## Given data

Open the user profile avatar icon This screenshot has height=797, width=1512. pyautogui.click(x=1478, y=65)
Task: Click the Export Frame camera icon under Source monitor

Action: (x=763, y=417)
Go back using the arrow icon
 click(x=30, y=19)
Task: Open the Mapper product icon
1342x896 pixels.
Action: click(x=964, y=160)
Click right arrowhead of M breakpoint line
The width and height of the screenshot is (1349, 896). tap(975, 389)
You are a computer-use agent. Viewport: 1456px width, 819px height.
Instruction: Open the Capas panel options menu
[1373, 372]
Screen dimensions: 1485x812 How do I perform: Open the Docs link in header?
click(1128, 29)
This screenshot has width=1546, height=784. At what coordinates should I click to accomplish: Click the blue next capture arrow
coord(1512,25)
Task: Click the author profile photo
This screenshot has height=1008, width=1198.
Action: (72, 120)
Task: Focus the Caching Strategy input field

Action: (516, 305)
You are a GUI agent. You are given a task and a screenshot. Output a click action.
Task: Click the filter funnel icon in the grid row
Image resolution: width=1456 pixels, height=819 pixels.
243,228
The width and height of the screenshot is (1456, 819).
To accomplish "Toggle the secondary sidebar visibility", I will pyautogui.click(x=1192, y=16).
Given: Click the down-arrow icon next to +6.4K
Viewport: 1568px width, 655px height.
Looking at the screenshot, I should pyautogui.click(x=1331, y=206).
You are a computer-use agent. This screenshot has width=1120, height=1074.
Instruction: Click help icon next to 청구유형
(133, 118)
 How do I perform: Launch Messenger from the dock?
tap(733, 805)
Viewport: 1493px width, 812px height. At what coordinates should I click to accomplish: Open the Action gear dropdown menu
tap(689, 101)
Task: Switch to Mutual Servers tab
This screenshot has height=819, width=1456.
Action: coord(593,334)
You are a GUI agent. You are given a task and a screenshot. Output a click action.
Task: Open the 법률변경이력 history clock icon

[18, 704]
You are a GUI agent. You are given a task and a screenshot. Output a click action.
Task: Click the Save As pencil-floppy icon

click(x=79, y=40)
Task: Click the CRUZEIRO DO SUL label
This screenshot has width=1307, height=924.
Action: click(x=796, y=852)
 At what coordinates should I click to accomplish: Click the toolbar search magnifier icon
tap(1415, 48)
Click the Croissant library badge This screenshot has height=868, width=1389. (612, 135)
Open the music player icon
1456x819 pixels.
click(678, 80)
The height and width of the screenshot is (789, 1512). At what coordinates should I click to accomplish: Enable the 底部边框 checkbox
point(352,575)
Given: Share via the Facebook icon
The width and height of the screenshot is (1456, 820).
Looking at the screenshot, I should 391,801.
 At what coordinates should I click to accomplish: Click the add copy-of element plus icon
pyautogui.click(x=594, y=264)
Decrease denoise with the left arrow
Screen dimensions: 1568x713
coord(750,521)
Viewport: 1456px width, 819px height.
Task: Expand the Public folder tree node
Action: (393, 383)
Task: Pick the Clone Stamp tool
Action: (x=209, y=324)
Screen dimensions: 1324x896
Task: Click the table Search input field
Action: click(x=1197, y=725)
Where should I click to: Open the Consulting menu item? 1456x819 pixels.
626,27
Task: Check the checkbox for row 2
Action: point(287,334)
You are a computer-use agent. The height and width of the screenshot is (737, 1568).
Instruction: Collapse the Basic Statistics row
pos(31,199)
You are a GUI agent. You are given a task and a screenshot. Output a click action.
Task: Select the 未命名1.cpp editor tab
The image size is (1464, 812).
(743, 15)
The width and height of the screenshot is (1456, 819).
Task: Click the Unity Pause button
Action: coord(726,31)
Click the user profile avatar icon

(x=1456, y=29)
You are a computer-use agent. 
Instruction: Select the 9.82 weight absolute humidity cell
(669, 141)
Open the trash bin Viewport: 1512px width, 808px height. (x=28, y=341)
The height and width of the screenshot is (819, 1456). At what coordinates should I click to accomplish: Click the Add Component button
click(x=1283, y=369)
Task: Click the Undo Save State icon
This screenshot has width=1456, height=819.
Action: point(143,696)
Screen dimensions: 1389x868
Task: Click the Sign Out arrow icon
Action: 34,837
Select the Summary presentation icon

## What is needed
Nothing but the lines from the one with "You are a computer-use agent. The" through the final line of the records may appear in the answer, and each must be transcribed exactly.

## Response to the task
You are a computer-use agent. The height and width of the screenshot is (737, 1568).
Instruction: Collapse the Basic Statistics row
pos(31,199)
You are a GUI agent. You are given a task and a screenshot. Output a click action.
Task: Select the 未命名1.cpp editor tab
The image size is (1464, 812).
(743, 15)
The width and height of the screenshot is (1456, 819).
Task: Click the Unity Pause button
Action: coord(726,31)
Click the user profile avatar icon

(x=1456, y=29)
You are a computer-use agent. 
Instruction: Select the 9.82 weight absolute humidity cell
(669, 141)
Open the trash bin Viewport: 1512px width, 808px height. (x=28, y=341)
The height and width of the screenshot is (819, 1456). At what coordinates should I click to accomplish: Click the Add Component button
click(x=1283, y=369)
Task: Click the Undo Save State icon
This screenshot has width=1456, height=819.
Action: point(143,696)
Screen dimensions: 1389x868
Task: Click the Sign Out arrow icon
Action: 34,837
Select the Summary presentation icon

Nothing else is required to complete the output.